**Task prompt**
In the listing below, the answer starts at the line that has "Διαβάστε περισσότερα (302, 731)" and stops after the line that has "Αποδοχή (100, 731)"; please repeat that part exactly and nothing more.

**Material provided**
* * * *

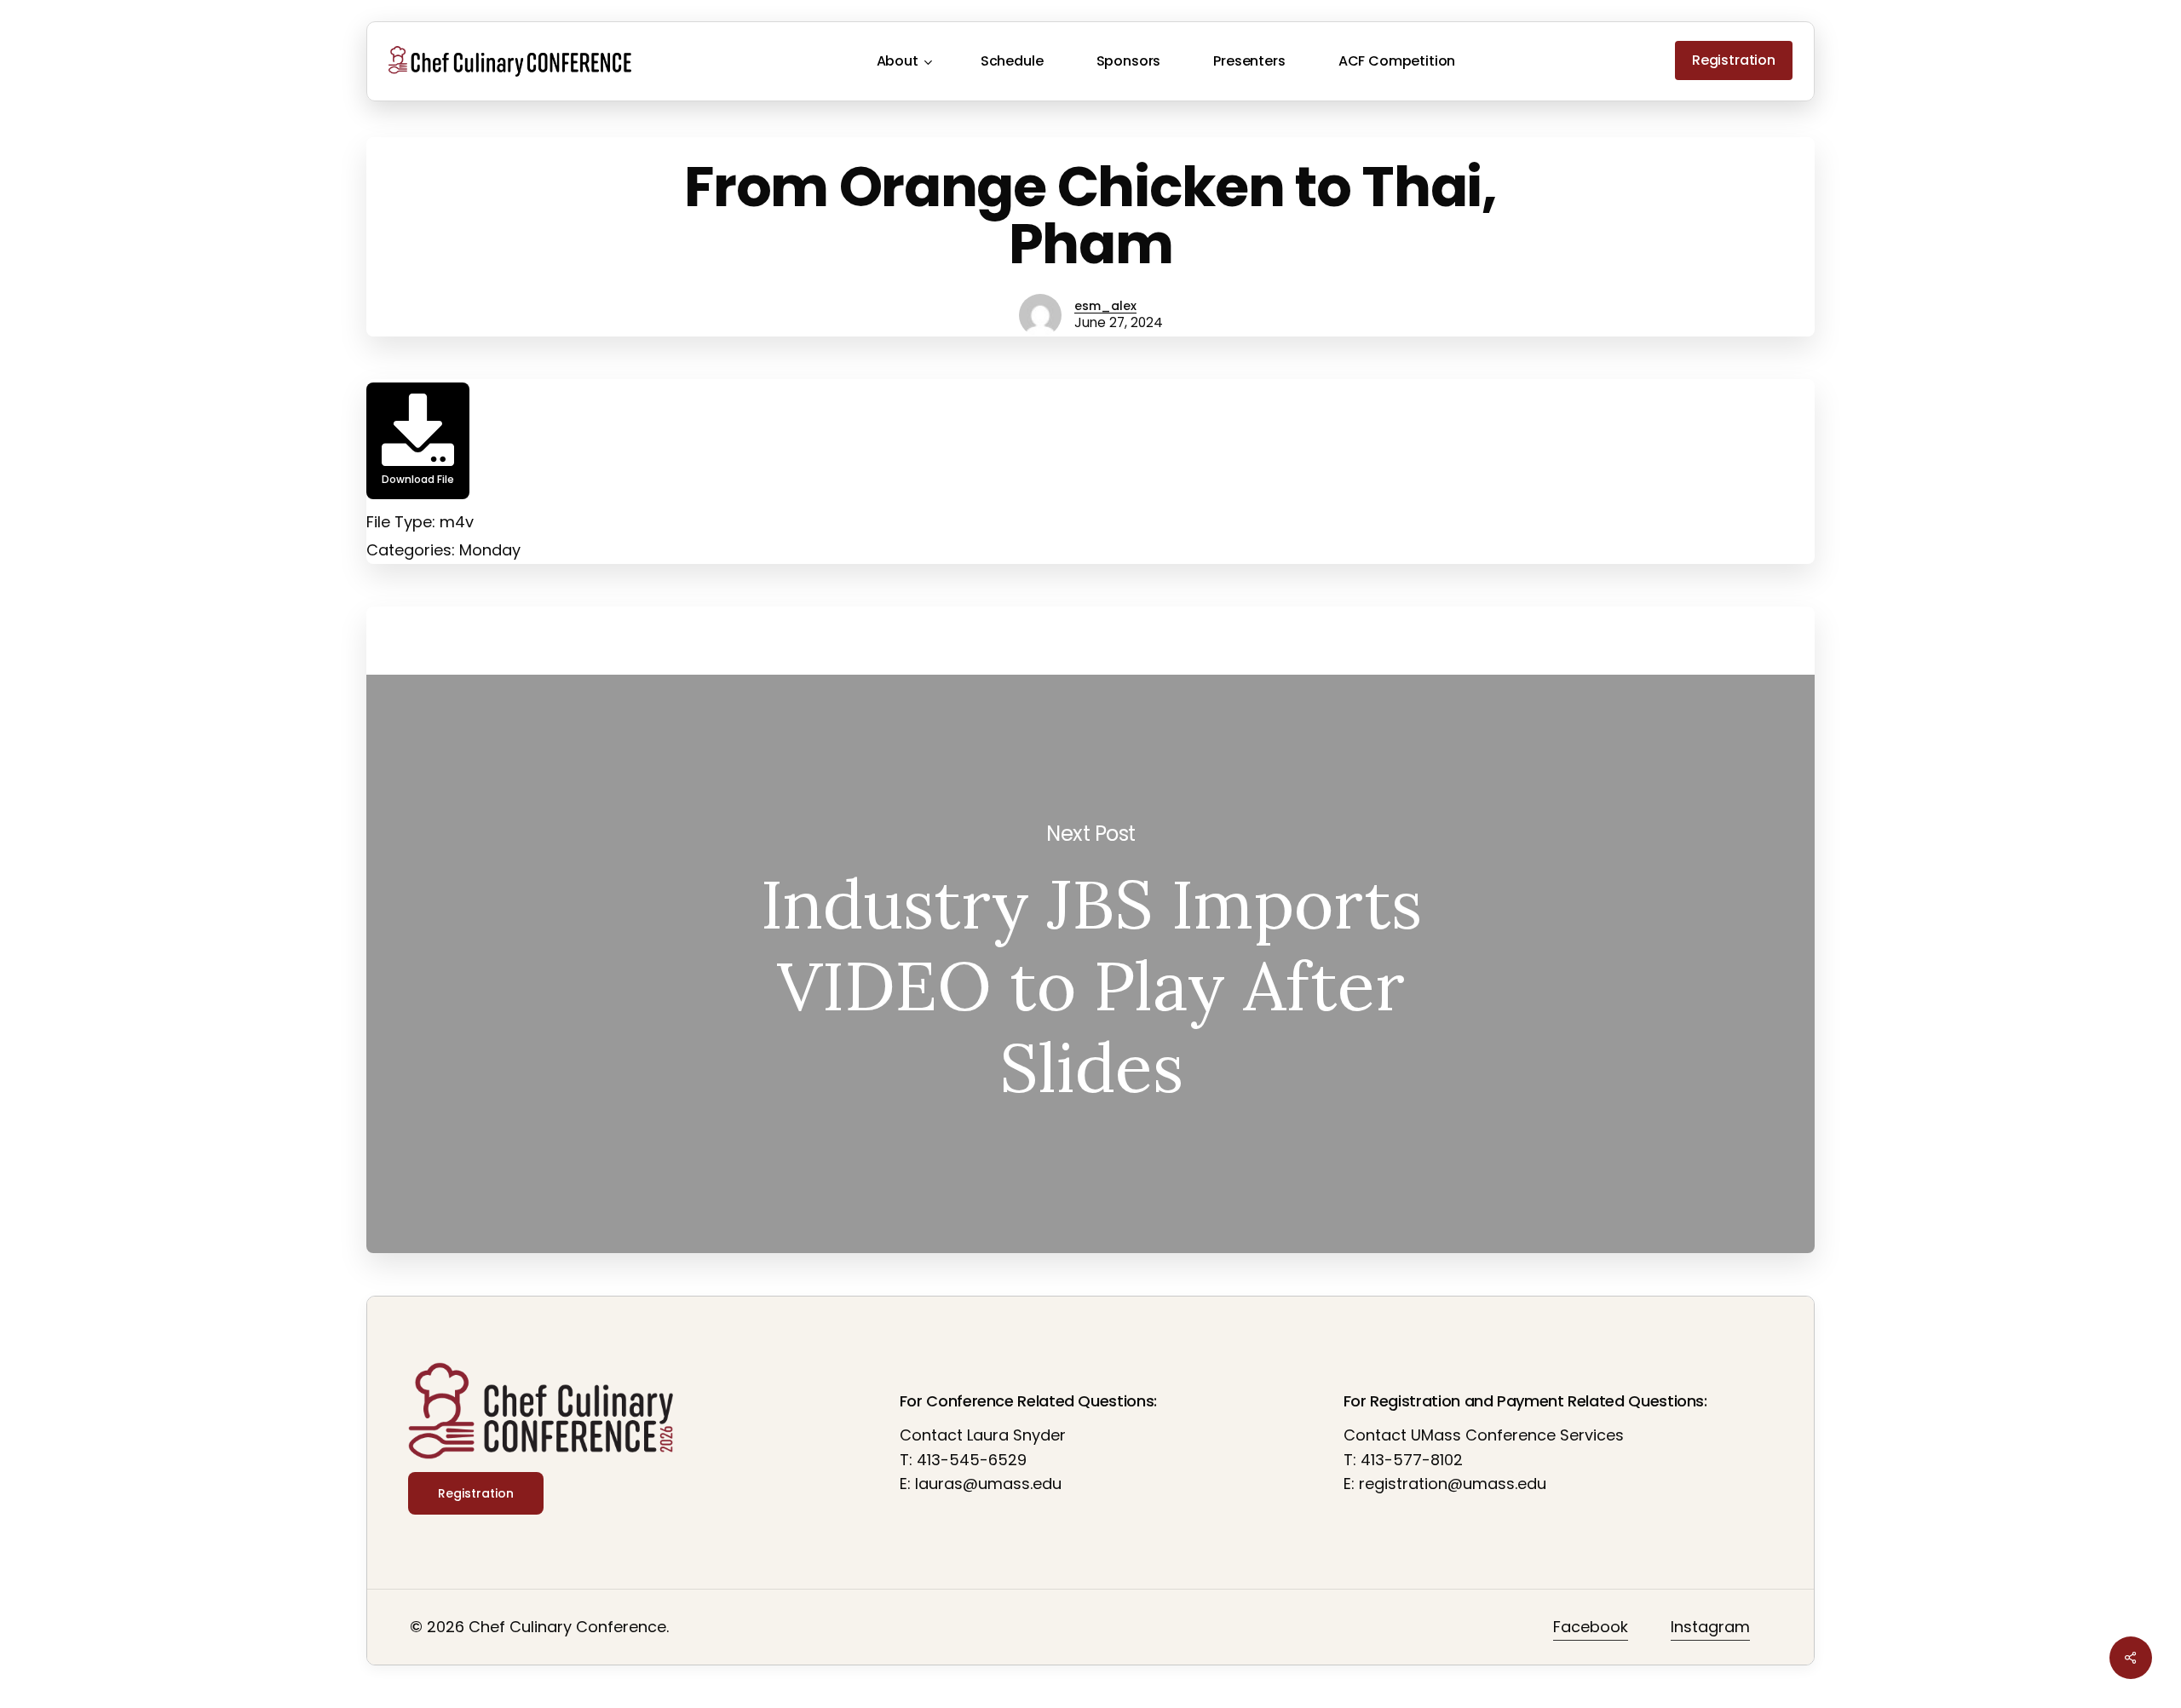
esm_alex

* * * *

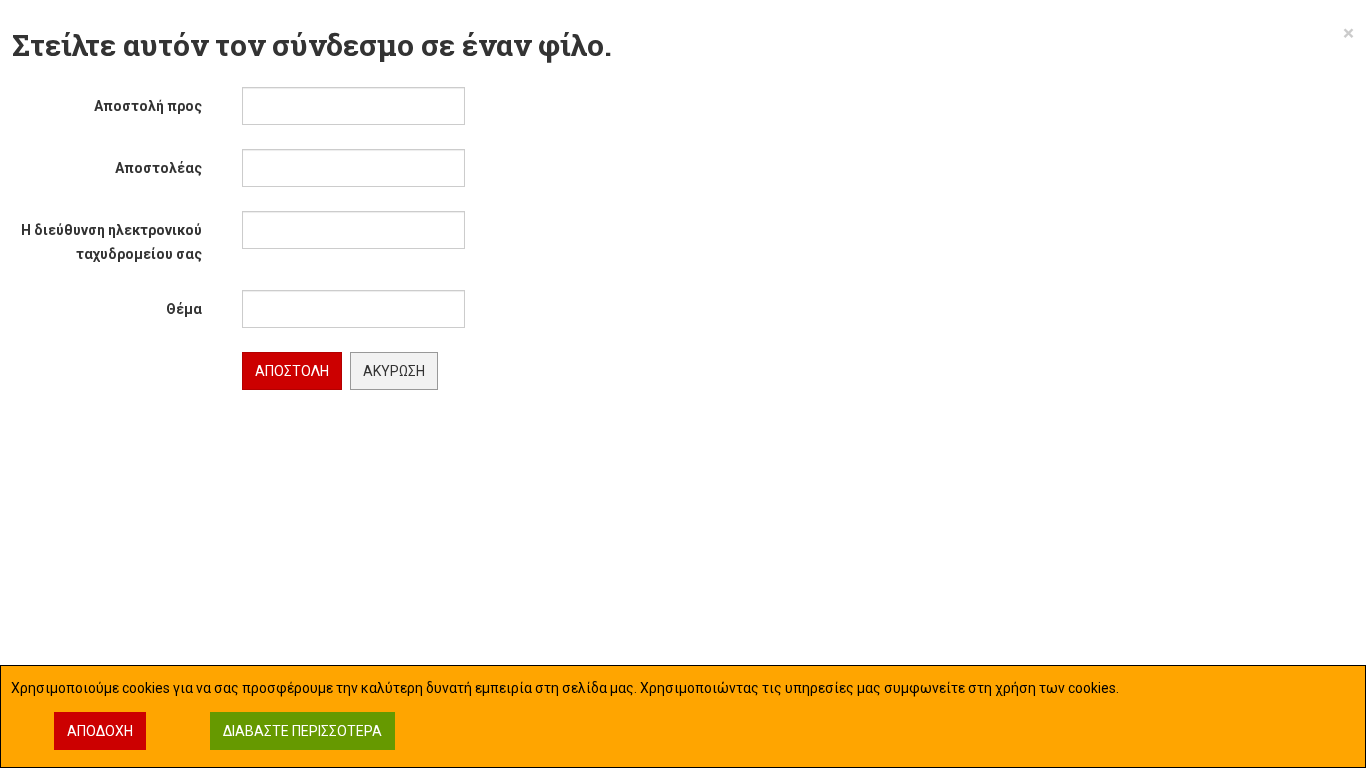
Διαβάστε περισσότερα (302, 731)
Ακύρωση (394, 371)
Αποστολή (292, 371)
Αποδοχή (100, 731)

* * * *

**Response to the task**
Διαβάστε περισσότερα (302, 731)
Ακύρωση (394, 371)
Αποστολή (292, 371)
Αποδοχή (100, 731)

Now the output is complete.